Indeed, there is a feeling of "us and them" in the Leonard circle, with the fighter carefully protected from those outside whose motives are automatically suspected. Even one of Leonard's business sponsors felt locked out.
"Even though I'm helping them and making money for them, I have the distinct feeling that I'm an outsider," he said. He found Morton, a publicity-shy man in his early 40s, "suspicious and untrusting" of him.
"There's a loyalty and trust," said Leonard."We believe in each other. It's like a family."
"Control" is a word often repeated by Trainer in referring to marketing Leonard.

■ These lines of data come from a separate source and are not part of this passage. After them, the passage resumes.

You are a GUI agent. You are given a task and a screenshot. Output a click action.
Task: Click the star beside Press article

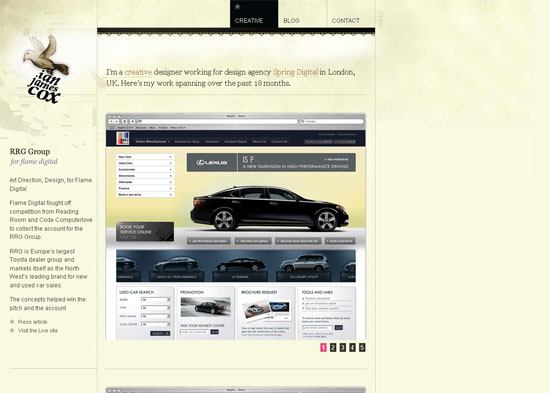[12, 321]
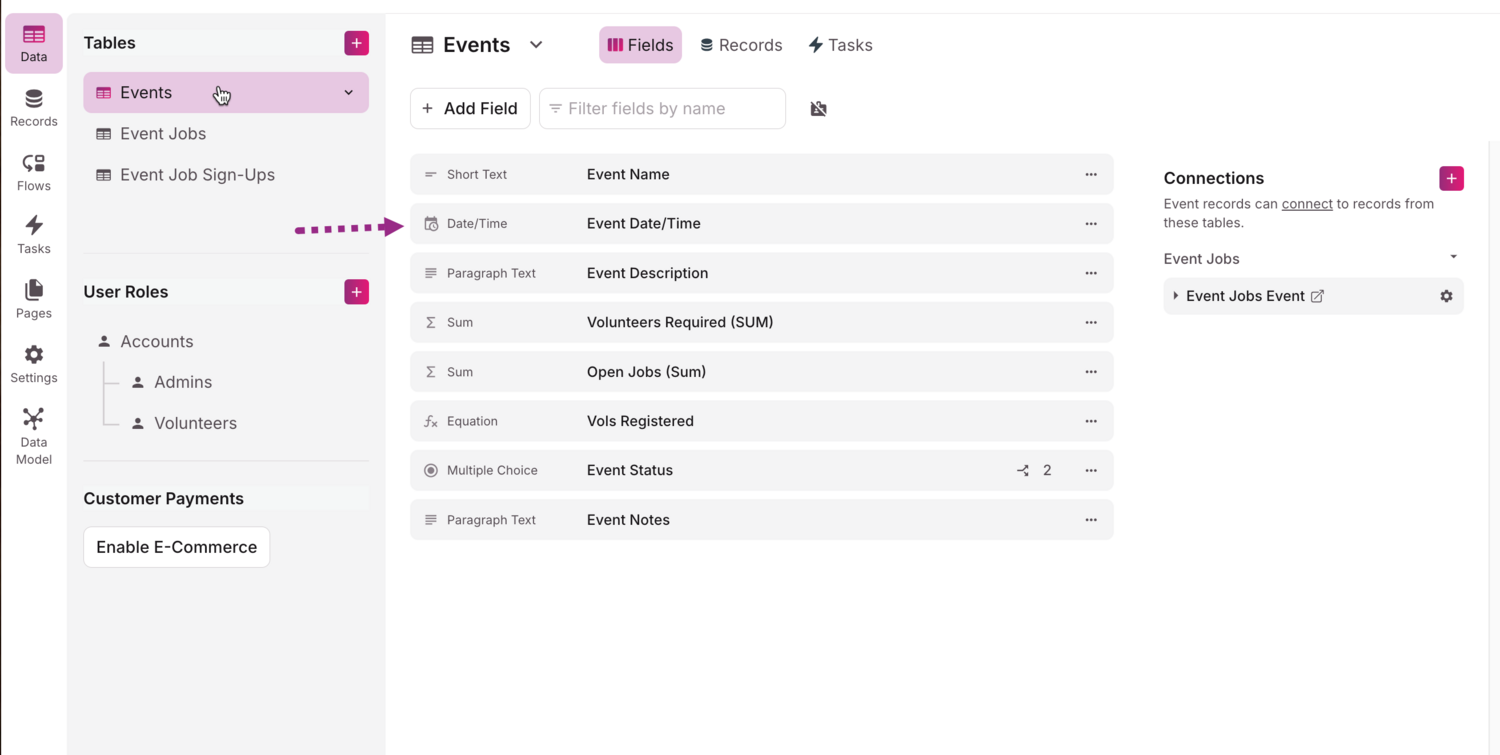The height and width of the screenshot is (755, 1500).
Task: Open options menu for Event Name field
Action: (1091, 175)
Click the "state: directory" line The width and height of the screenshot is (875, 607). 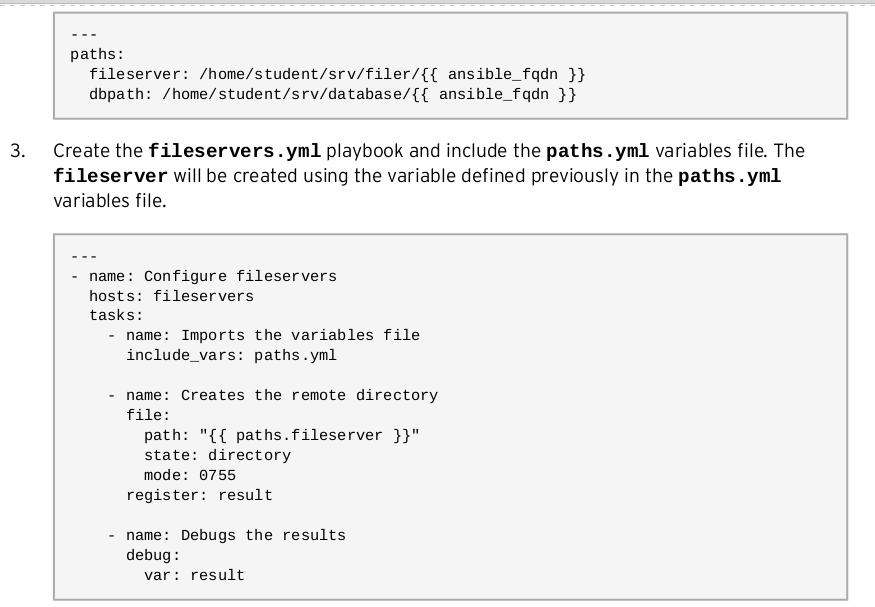coord(217,455)
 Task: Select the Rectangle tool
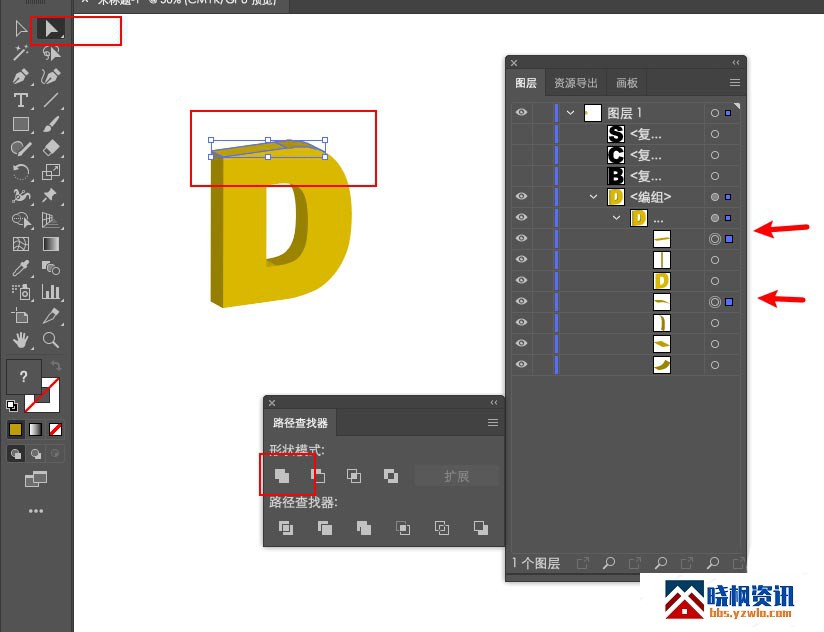[x=20, y=124]
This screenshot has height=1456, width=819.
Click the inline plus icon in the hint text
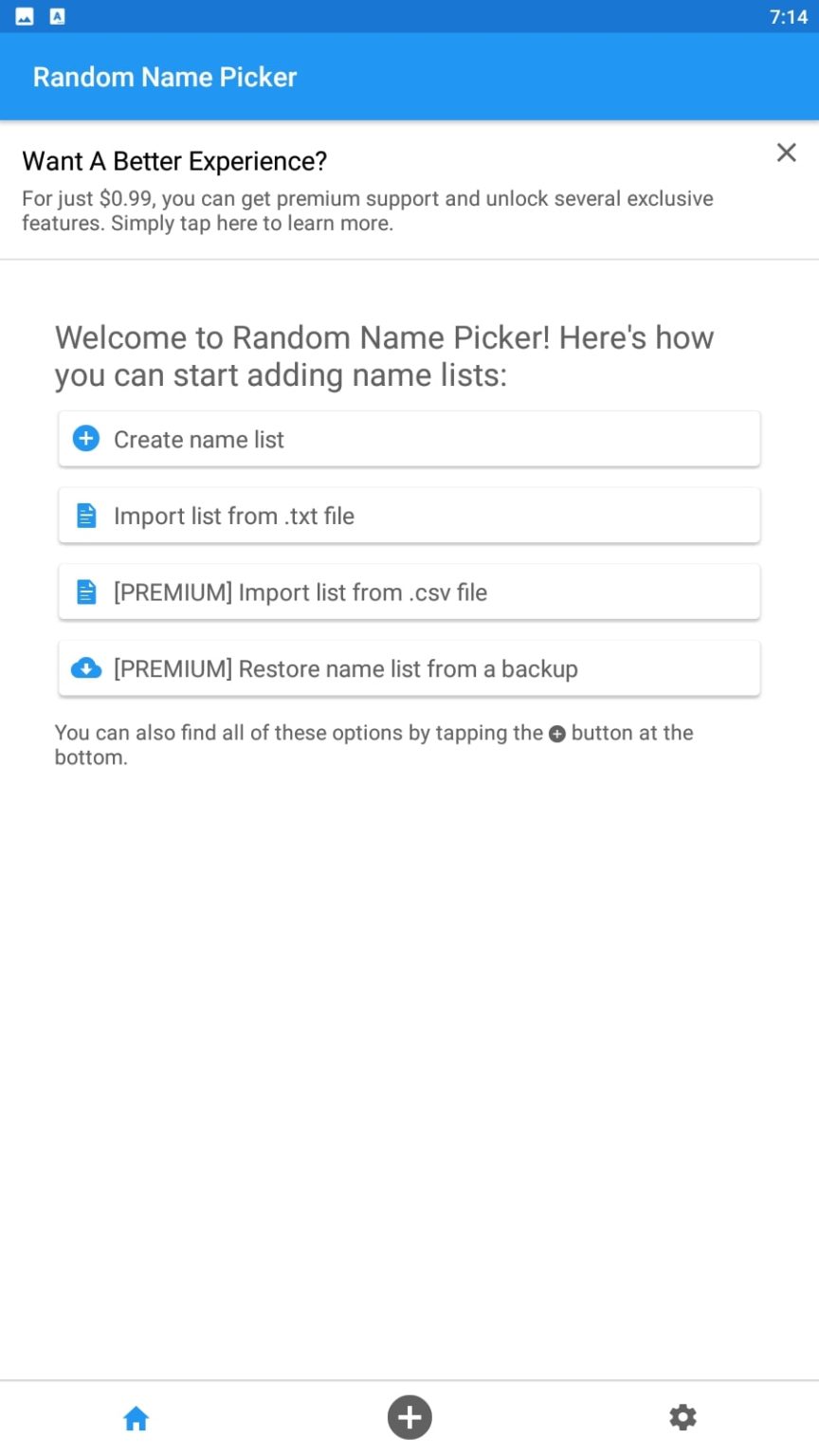(x=556, y=733)
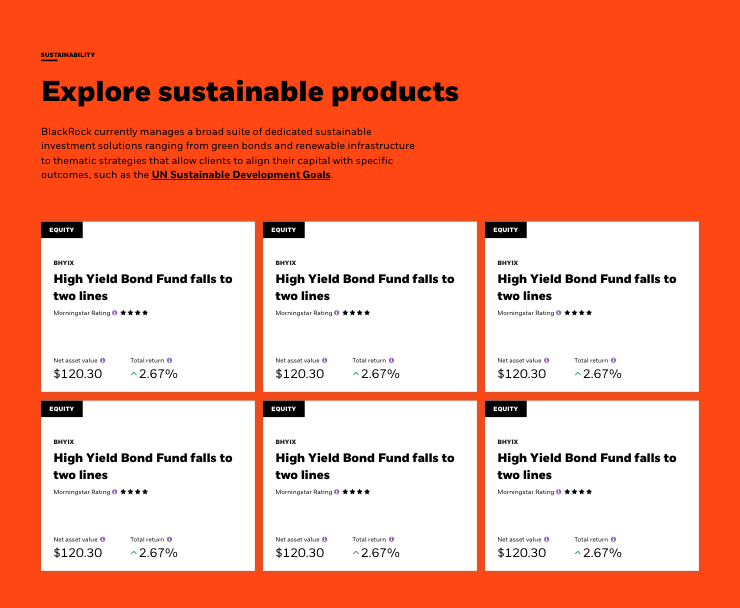
Task: Click Total return info icon in top-left card
Action: 170,360
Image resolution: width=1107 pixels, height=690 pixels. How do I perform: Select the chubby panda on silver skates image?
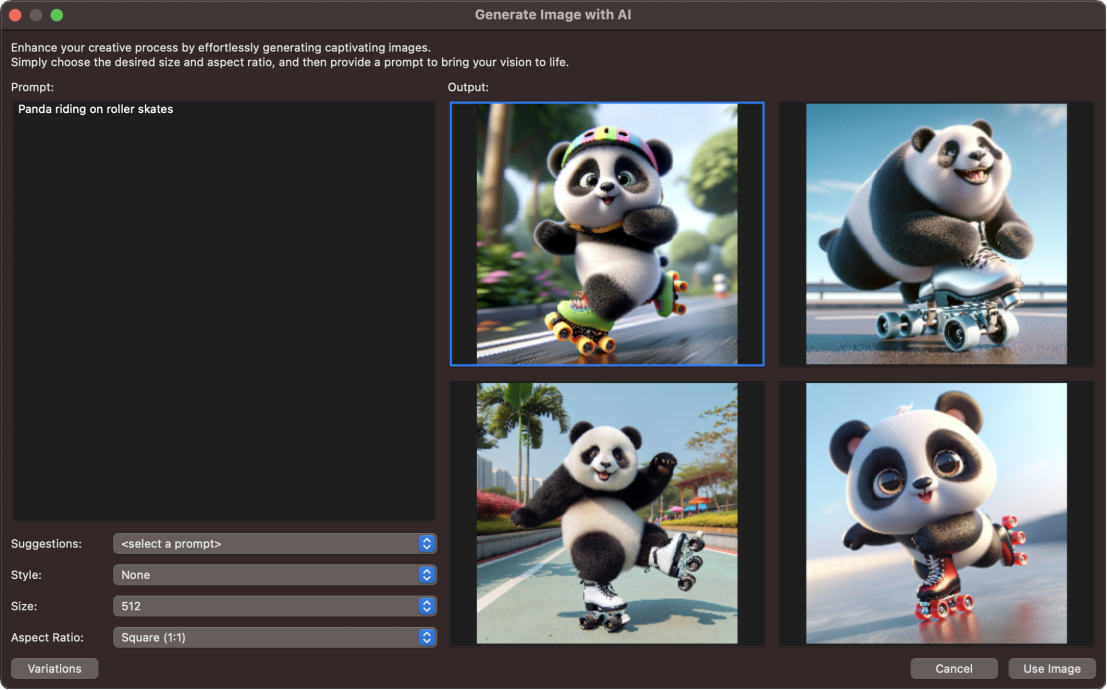click(x=936, y=234)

For example, after the Duran fight in Montreal, said Trainer, NBC's Bryant Gumbel turned up for an exclusive interview. But Trainer steered Leonard away from NBC, saving him for an appearance the next day on Good Morning, America. The reason: ABC laid out $2 million to replay the fight.
As for promoters, if they want to use the Leonard name they must first pass Trainer's stringent taste test, then pay dearly for the privilege. The long list of rejections include numerous proposals by oil and gas tax shelters. lThe cable television firms vying for the franchise in Prince George's County offered him stock to use his name. Politicians wanted his endorsement, Montgomery County wanted to publicize that he invested in its bonds, and even a local bank wanted to put him on the board of directors if he bought some of its stock.
"With a guy like him, you have to be very careful about who uses his name," Trainer said. "You have to be a policeman."
He says that the toughest lesson they had to teach Leonard was that people wanted to use him. "He's more cynical now. He knows when you come up to him, you're only talking to him because of who he is."